Original Story: Microsoft Studios creative director Adam Orth has argued against the "drama" surrounding the concept of games consoles requiring an always-on Internet connection.
Speaking on his personal Twitter account (now private), Orth argued "sorry, I don't get the drama around having an 'always on' console. Every device now is 'always on'. That's the world we live in. #dealwithit".

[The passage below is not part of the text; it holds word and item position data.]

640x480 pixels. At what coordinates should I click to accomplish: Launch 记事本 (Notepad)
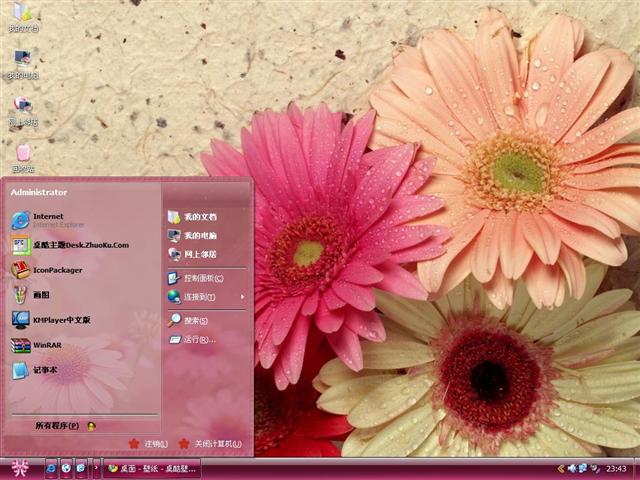pyautogui.click(x=46, y=370)
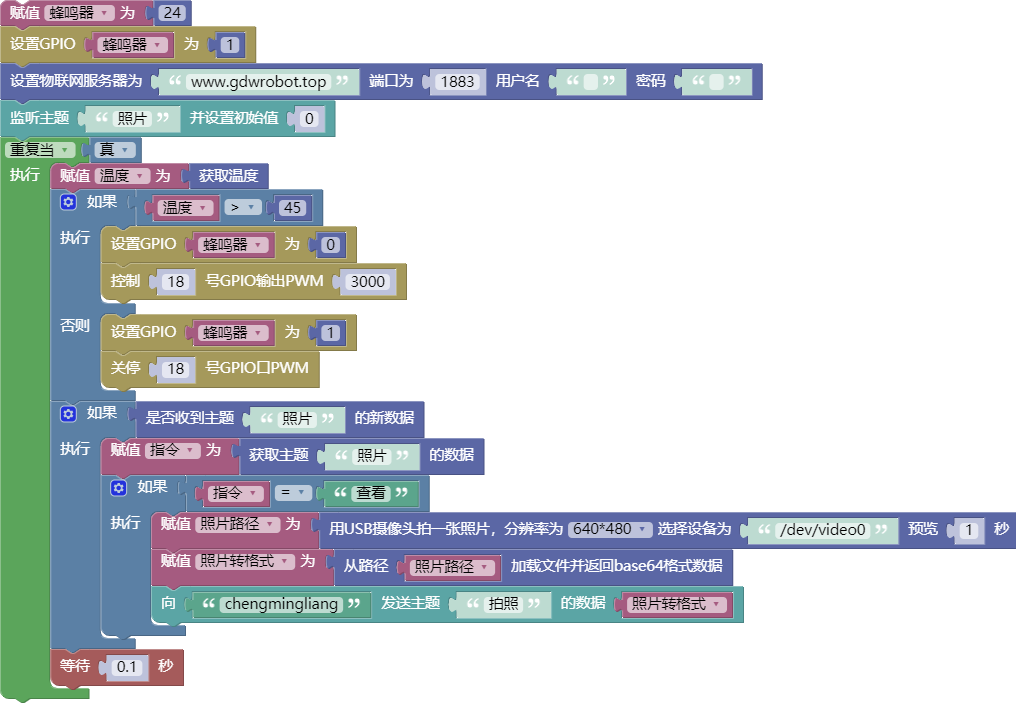This screenshot has width=1016, height=703.
Task: Click the www.gdwrobot.top server address field
Action: (259, 82)
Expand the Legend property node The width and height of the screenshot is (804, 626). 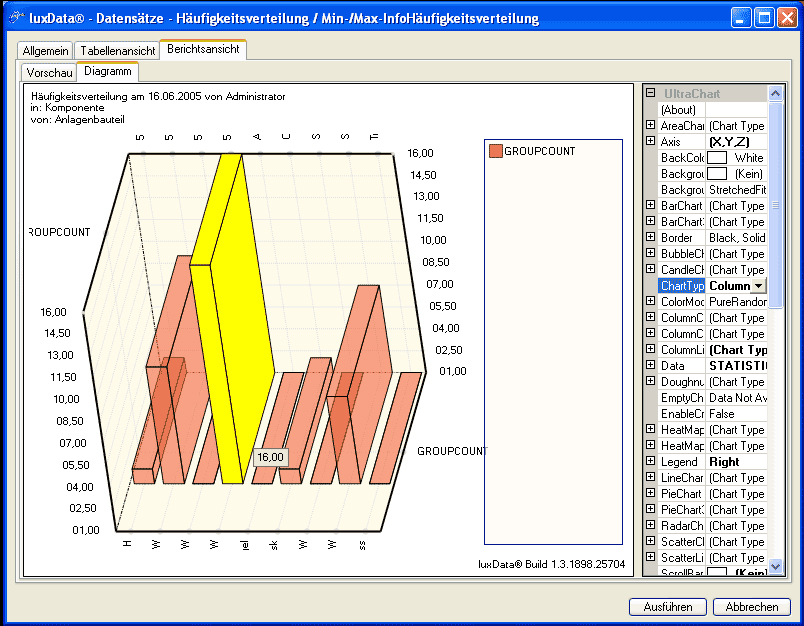point(651,462)
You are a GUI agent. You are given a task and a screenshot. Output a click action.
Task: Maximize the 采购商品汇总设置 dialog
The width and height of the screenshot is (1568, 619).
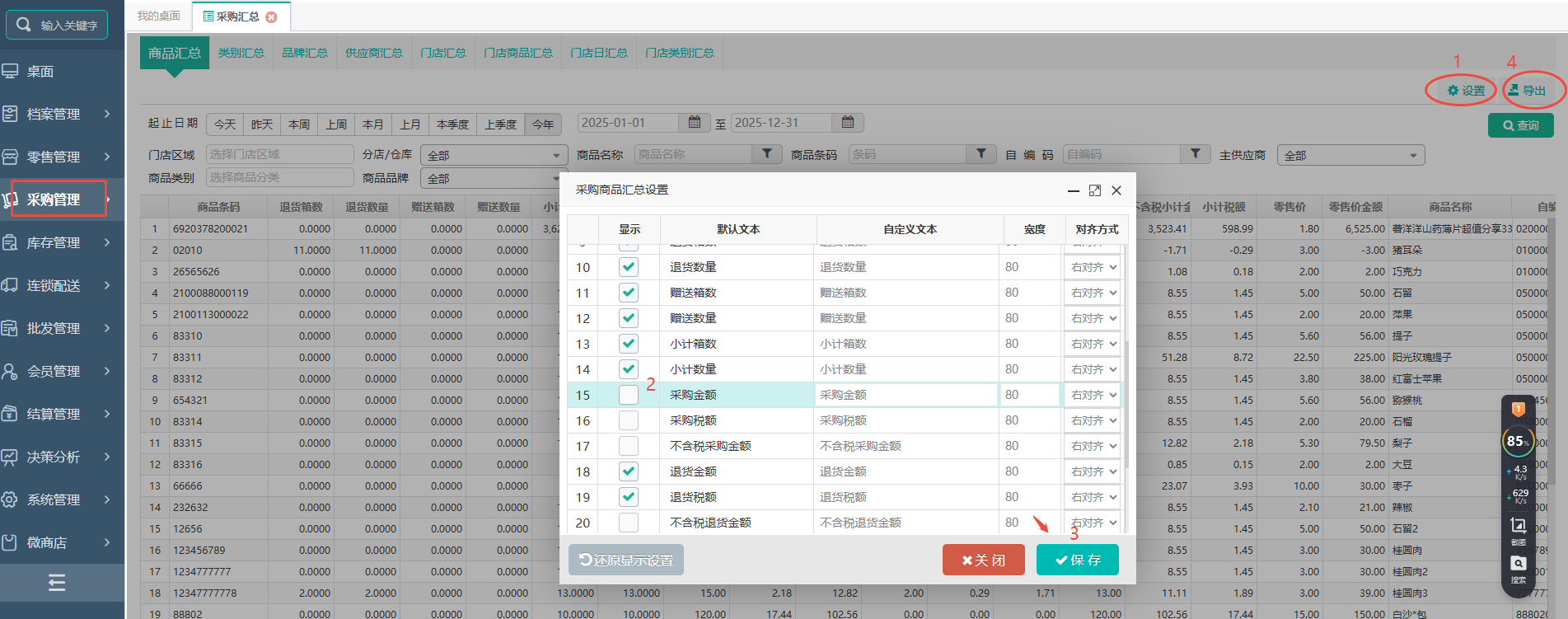click(x=1094, y=190)
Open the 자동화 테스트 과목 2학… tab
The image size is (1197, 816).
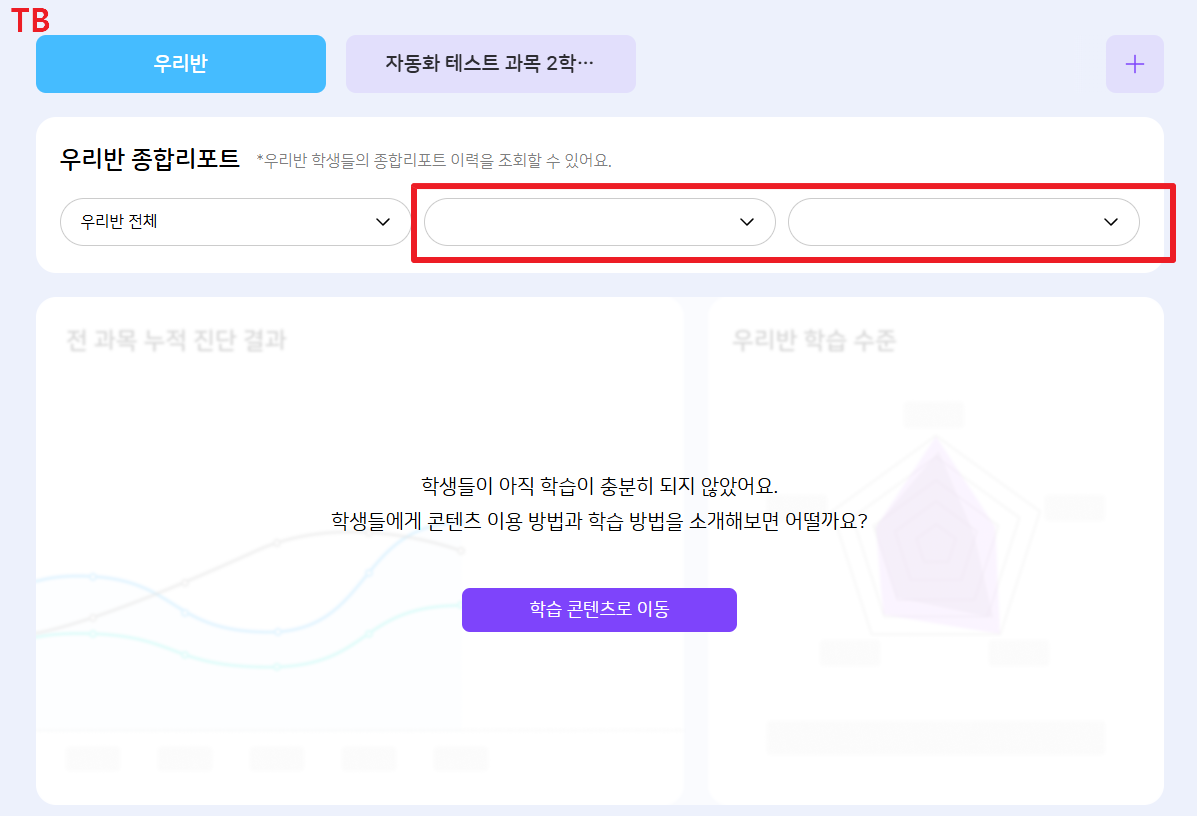(490, 64)
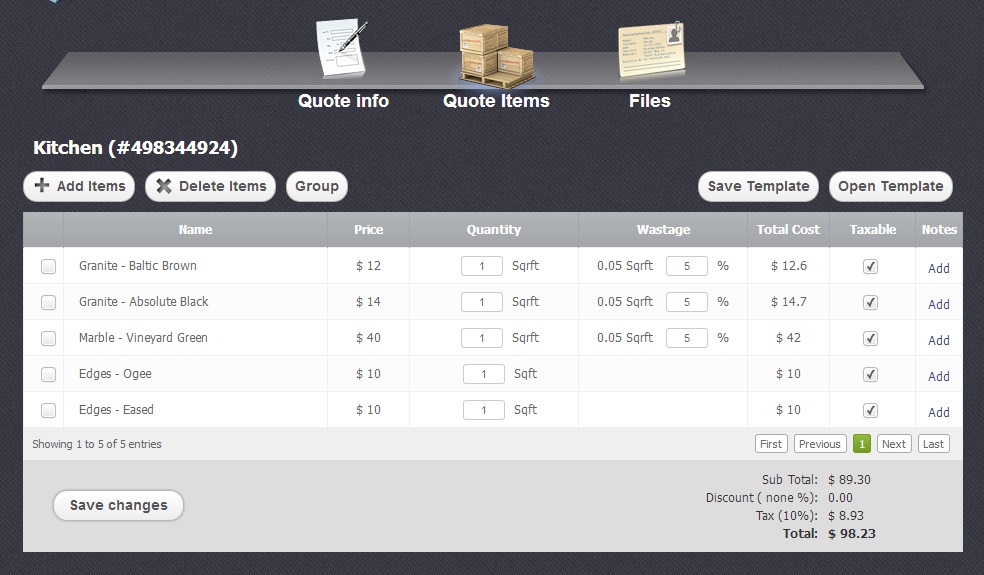
Task: Open Template button click
Action: pos(890,186)
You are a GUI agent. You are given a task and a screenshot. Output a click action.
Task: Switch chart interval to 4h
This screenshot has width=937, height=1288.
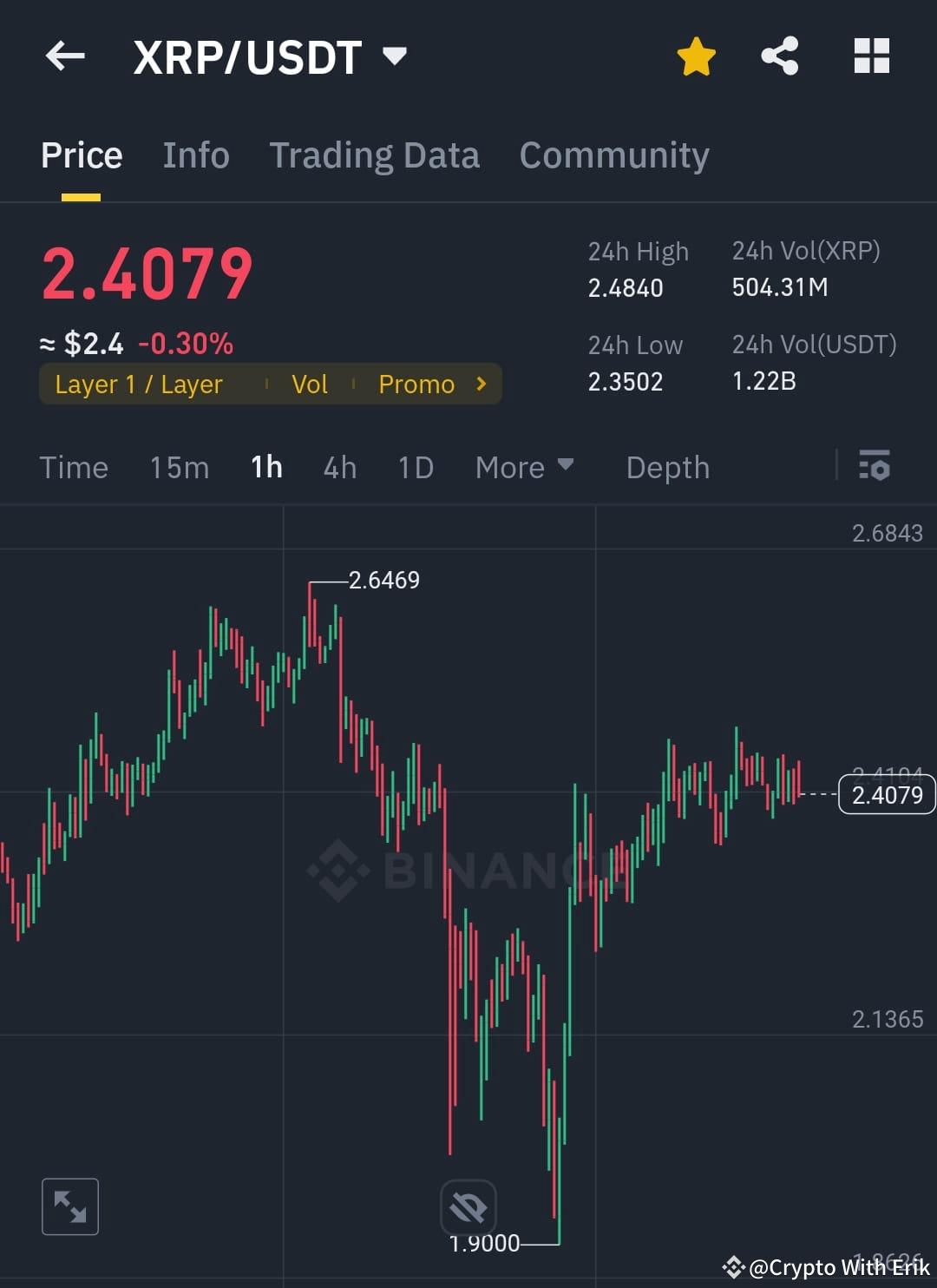coord(339,467)
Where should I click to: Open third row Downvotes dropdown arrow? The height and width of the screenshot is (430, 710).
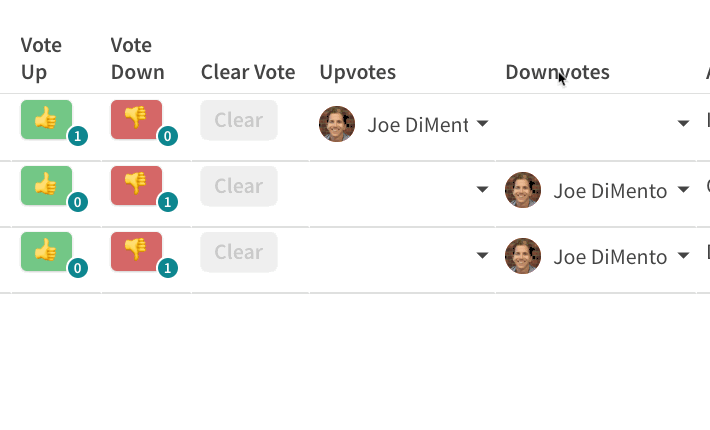pyautogui.click(x=683, y=256)
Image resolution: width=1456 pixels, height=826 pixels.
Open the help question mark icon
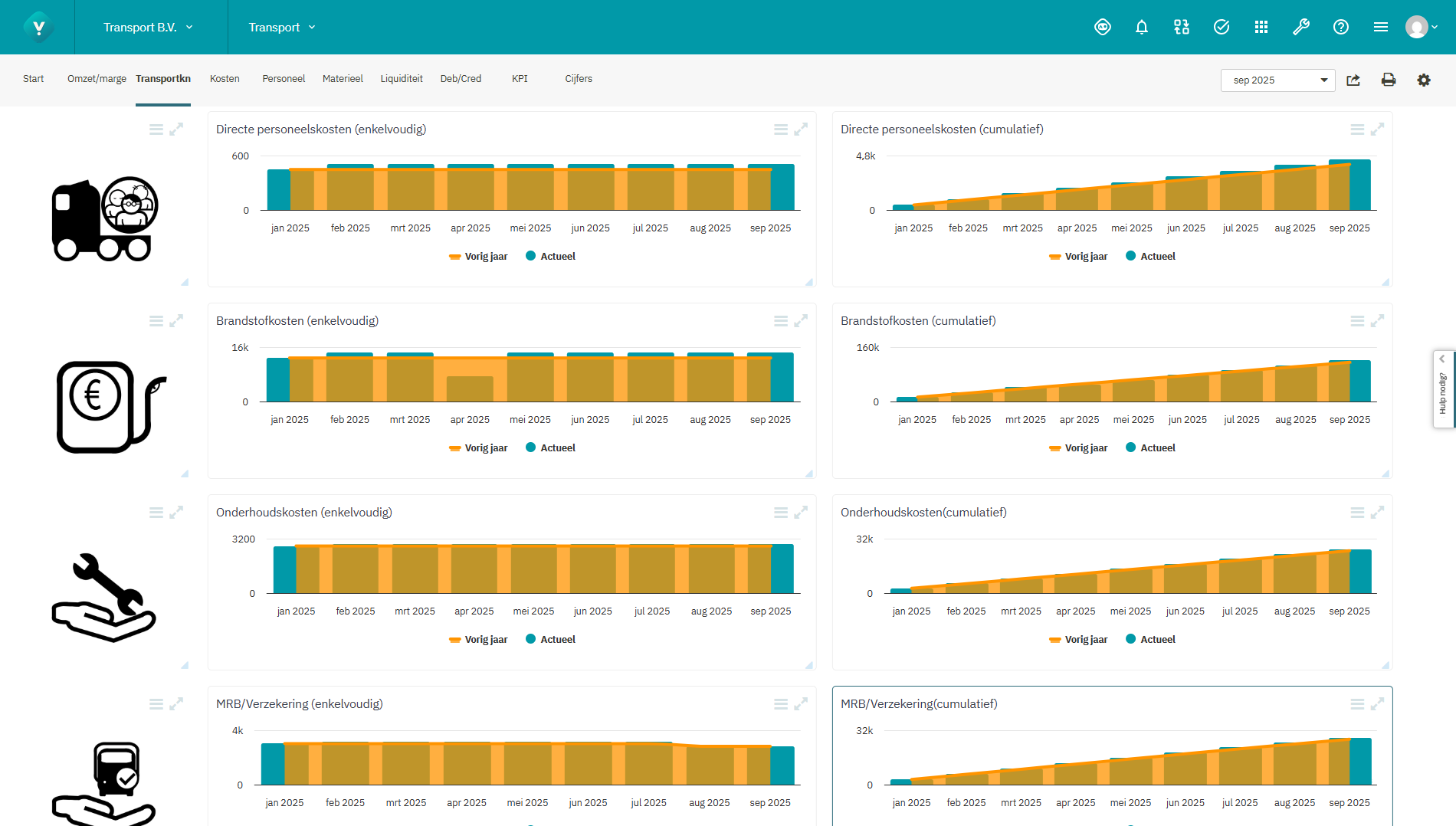[1340, 28]
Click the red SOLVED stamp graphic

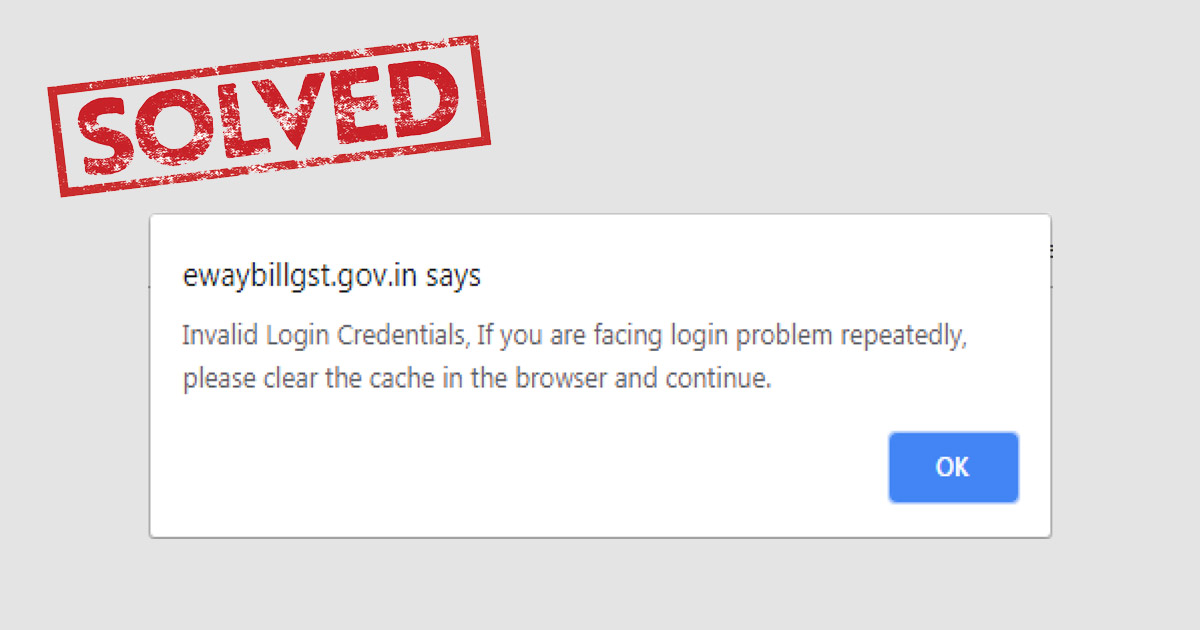268,114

Orth joined Microsoft in 2012 as a creative director on a currently unannounced project. He's previously worked on God of War 3, Star Wars: The Force Unleashed II, and on the Medal of Honor series at EA.
"Did you learn nothing from Diablo III or SimCity? You know some people's Internet goes out right? Deal with it is a sh***y reason," replied BioWare gameplay designer Manveer Heir.
"Electricity goes out too," said Orth in response.
"The mobile reception in the area I live in is spotty and unreliable. I will not buy a mobile phone," Orth said as a joke.
While Orth later apologised for his comments, the debate arrives off the back of another prominent report that says Microsoft's next-gen Xbox will require a permanent connection to the Internet to load games, and that all games will be suspended if the console stays offline for more than three minutes.
"Unless something has changed recently, Durango consumer units must have an active Internet connection to be used," said the source about the next Xbox.
During the announcement of the PlayStation 4, Sony were quick to assert that their next PlayStation would not feature an always-online requirement.
Both Sony and Microsoft have explored ways to use a connected Internet connection to block pre-owned games in the past.